Rudd is the protagonist of the series, who was born with the "Status Ailment Immunity" skill that made him invincible against all types of debuffs and status ailments. But Rudd was looked down on and ridiculed as his skill is unsuitable for combat, as a result he was forced to make his living by picking herbs for the Adventurer's Guild. This all changed when his first party members betrayed him by using him as bait for some monsters and left him to die in a dungeon. Out of desperation, he was forced to eat some monsters to survive and learned that his skill nullfies the negative effects of monster meat and allowed him to gain their skills simultaneously. After escaping the dungeon, Rudd exposed his former party's misdeeds and demonstrated his newfound strength and earned the respect and fear of the other adventurers. Eventually, he met the Adventurer Elyssia who he rescued and formed a party with, the two would continue to travel and find new monsters for Rudd to eat and gain skils from.
- Elyssia (エリシア, Erishia)

Elyssia was a former S-Rank Adventurer who was forced to temporarily retire after she was inflicted with a curse that caused her levels to decrease and weakened her as time passed. Elyssia was ambushed in a dungeon by some corrupt adventurers who wanted to capture and sell her into slavery, but was luckily saved by Rudd who removed her curse by using his "Status Ailment Immunity" skill. Elyssia then formed a party with Rudd as thanks for his help, she eventually learned about his true capabilities and accepted that part of him. The two continued to travel together and help Rudd find new monsters to eat and gain abilities from. Elyssia is shown to have a high tolerance to alcohol and is able beat just about anyone in a drinking match.

==Media==
===Light novel===
Written by Renkinō, Monster Eater initially began serialization on the user-generated novel publishing website Shōsetsuka ni Narō on March 31, 2023. It was later acquired by Earth Star Entertainment who published the series with illustrations by Kawaku under their Earth Star Novel light novel imprint in two volumes from August 18, 2023, to January 17, 2024.
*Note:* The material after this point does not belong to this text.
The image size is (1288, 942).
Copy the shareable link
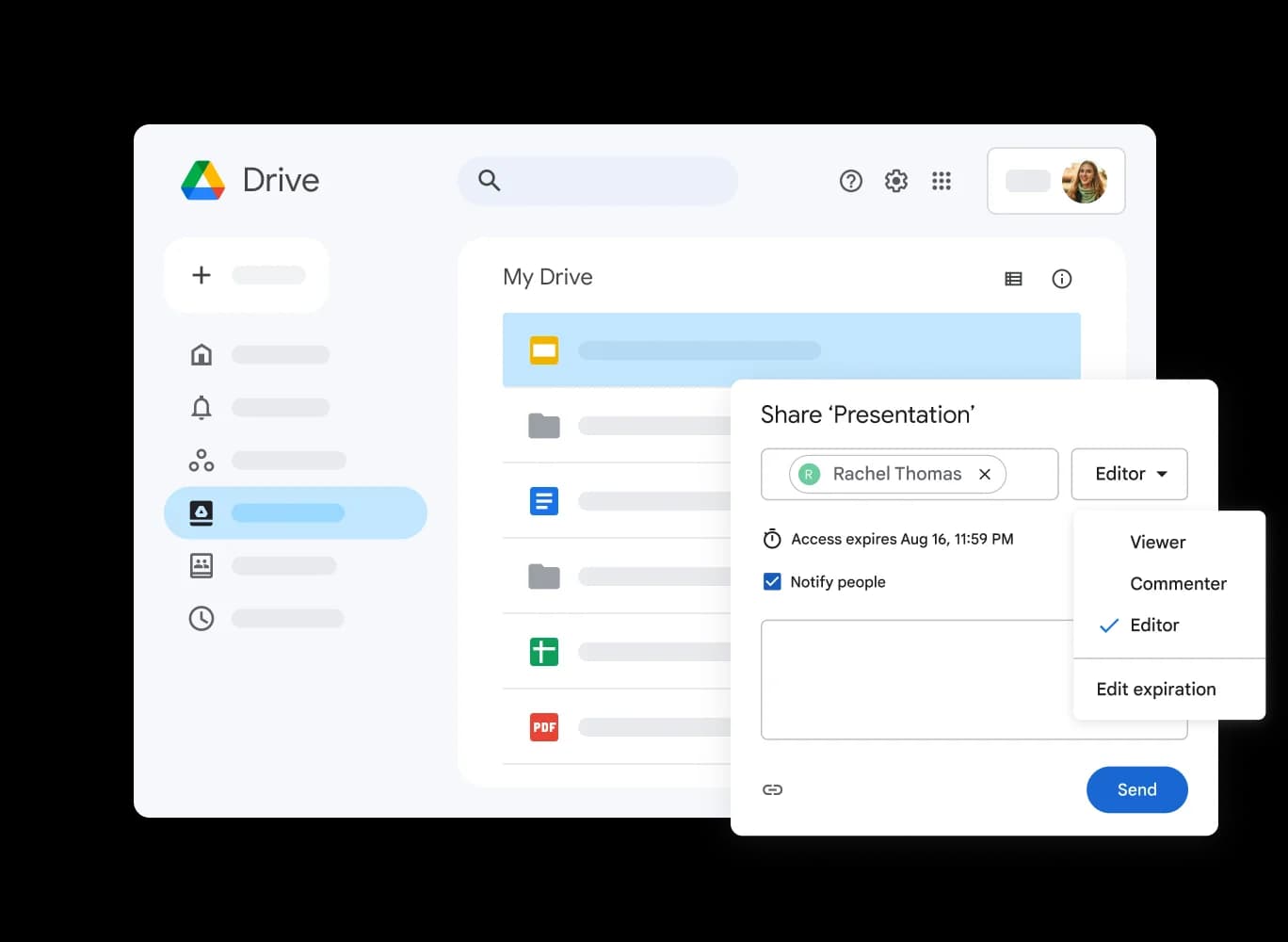point(772,789)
| No. | Release date | ISBN |
|---|---|---|
| 1 | August 18, 2023 | 978-4-8030-1823-3 |
| 2 | January 17, 2024 | 978-4-8030-1896-7 |

===Webtoon===
A webtoon adaptation illustrated by Kei Ichimatsu and Tanako Tanao and produced by whomor began serialization on Line Corporation's Line Manga website on June 29, 2024. Four digital volumes have been released as of April 3, 2026. The webtoon is published in various languages (including English) by Webtoon.

| No. | Release date | ISBN |
|---|---|---|
| 1 | January 15, 2026 | — |
| 2 | January 15, 2026 | — |
| 3 | April 3, 2026 | — |
| 4 | April 3, 2026 | — |

===Manga===
A manga adaptation illustrated by TATE began serialization on Square Enix's Manga Up! manga service on August 21, 2024. The manga's chapters have been collected into three tankōbon volumes as of March 2026.

The manga's chapters are published in English on Square Enix's Manga Up! Global service.

| No. | Release date | ISBN |
|---|---|---|
| 1 | December 6, 2024 | 978-4-7575-9557-6 |
| 2 | July 7, 2025 | 978-4-7575-9944-4 |
| 3 | March 6, 2026 | 978-4-301-00374-8 |

===Anime===
A "light anime" television series adaptation was announced on January 13, 2026. The series is produced by AnimationID, animated by Imagica Infos and Imageworks Studio and directed by Hikaru Satō. It aired on Tokyo MX from April 3 to June 19, 2026. The opening theme song is "Shōki no Sata" (正気の沙汰) performed by NEE, while the ending theme song is "STORY" performed by niina. Remow licensed the series for streaming on the "It's Anime" free ad-supported streaming television (FAST) channel on Samsung TV Plus. Medialink licensed the series for streaming on Ani-One Asia's YouTube channel.